Passage shown »

++++++

Now remember, the Jews despised Samaritans.
The Samaritans were a group of racial and religious half-breeds.
They had forsaken the true worship of Yahweh, and they had formed this syncretistic way of worship, of combining Gentile worship with the worship of Yahweh, and to insult someone was to call them a Samaritan.
One of the common prayers that the Jews offered at the time was, Lord, do not remember the Samaritans in the resurrection.
You mentioned it last time, but this wasn't Auburn, Alabama.
This was deep-seated animosity and hatred, but there's something you ought to know about Jesus.
He isn't confined and jump in here to the so-called racial or religious barriers of expectation,
meaning that, as we talked about last time,
there's people in our life that we go,
hey, they're right for the gospel.
All they're missing is Jesus.
They're just one click away,
and after that,
the whole life will be perfect.
But Jesus goes to the last person on earth
you would expect to receive the message of the gospel,
and he says, this is the exact person I have to talk to.
Absolutely, and we're moving quickly here,
but this is kind of part two of a prior conversation.
We're jumping into the story midpoint.
But an important distinction as we dive in is Jesus,
us when we pick up this story, his humanity and his godhead is on full display.
So even though he's hungry, he's tired, and he's in need of a drink, he pursues this lady
intentionally, thoughtfully, with conviction, and confronts her in the interest of her long-term
salvation.
You're right on.
So this woman comes to the well alone.
And one of the things that we talked about last episode is that most women would travel to a well
together.
The well was like a community center.
They always travel in packs.
Yeah, they travel in packs.
Isaac, Jacob, and Moses, they all met their wives at a well.
So if you're a single guy listening to this episode and you're looking for like,
hey, where's the woman that got it?
A well, potentially.
But this woman is alone.
And you have to ask the question why.
Well, it's because of her shame.
All Samaritans were rejects.
But this is the reject of rejects.
And her sin, her immorality, her promiscuity, it's no secret.

++++++

Record extracts »
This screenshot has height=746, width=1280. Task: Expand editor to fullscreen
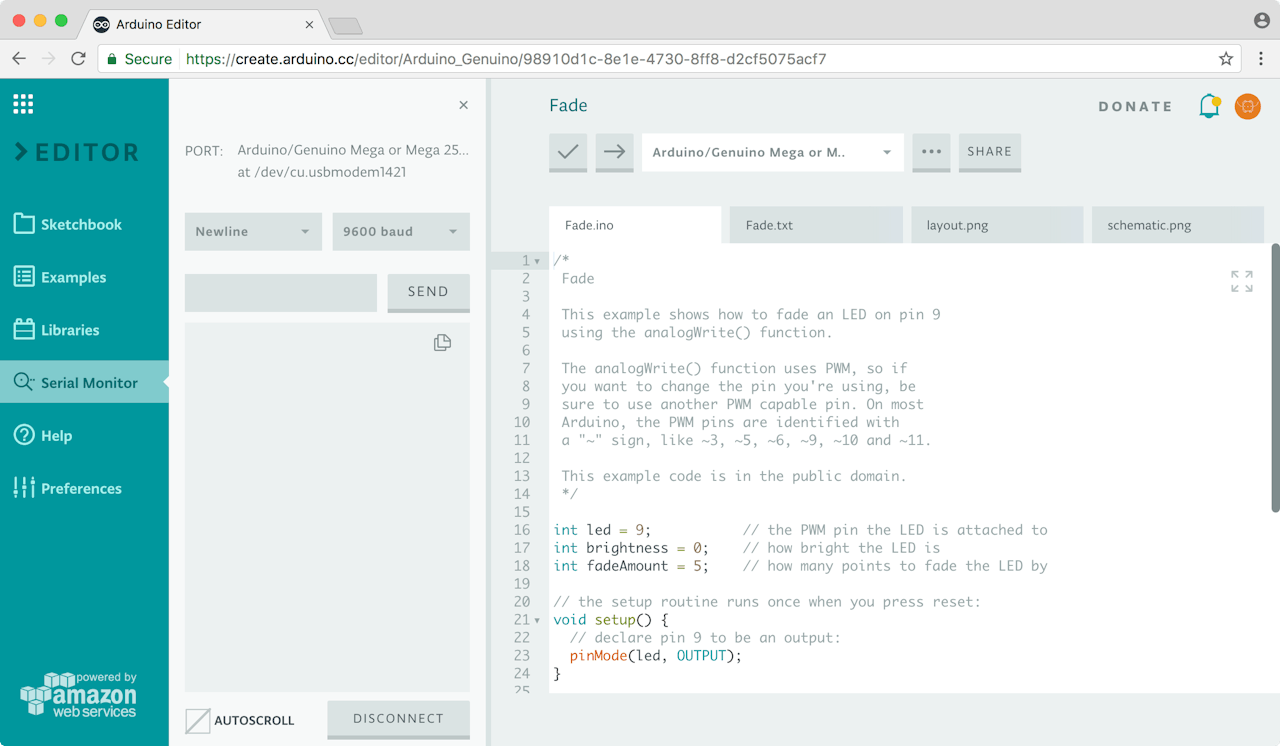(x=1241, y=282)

++++++

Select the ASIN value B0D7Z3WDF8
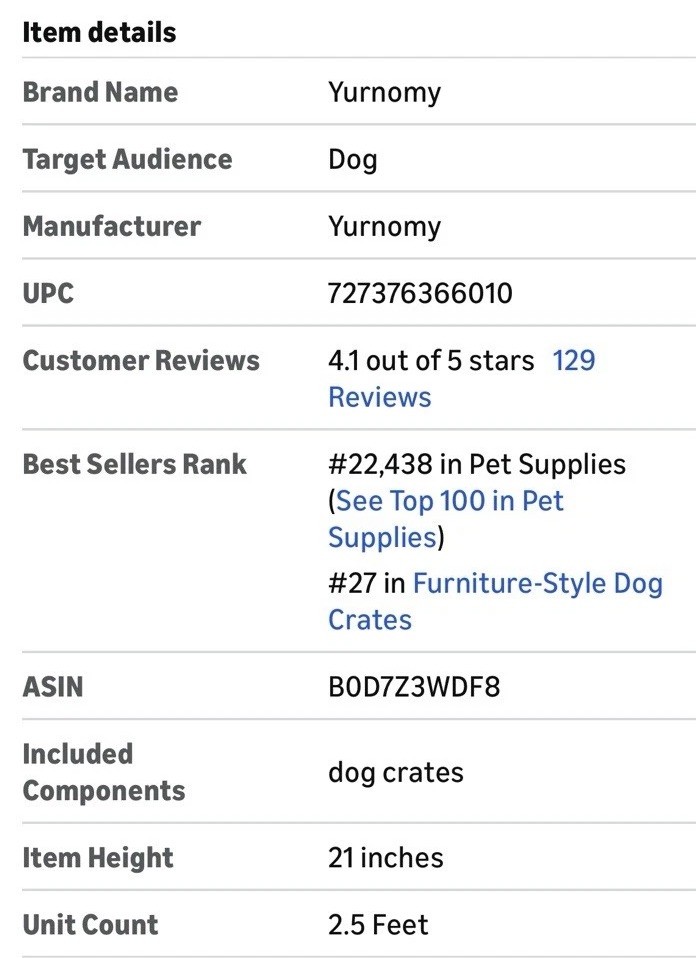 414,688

++++++

Exercise requirements »
1 - Write out part of the passage about the Samaritan woman at the well, beginning at the words "They had forsaken" and stopping after the words "in the resurrection.".
2 - In the passage about the Samaritan woman at the well, which three men are said to have met their wives at a well?

Outputs in order »
1 -
They had forsaken the true worship of Yahweh, and they had formed this syncretistic way of worship, of combining Gentile worship with the worship of Yahweh, and to insult someone was to call them a Samaritan.
One of the common prayers that the Jews offered at the time was, Lord, do not remember the Samaritans in the resurrection.

2 - Isaac, Jacob, and Moses.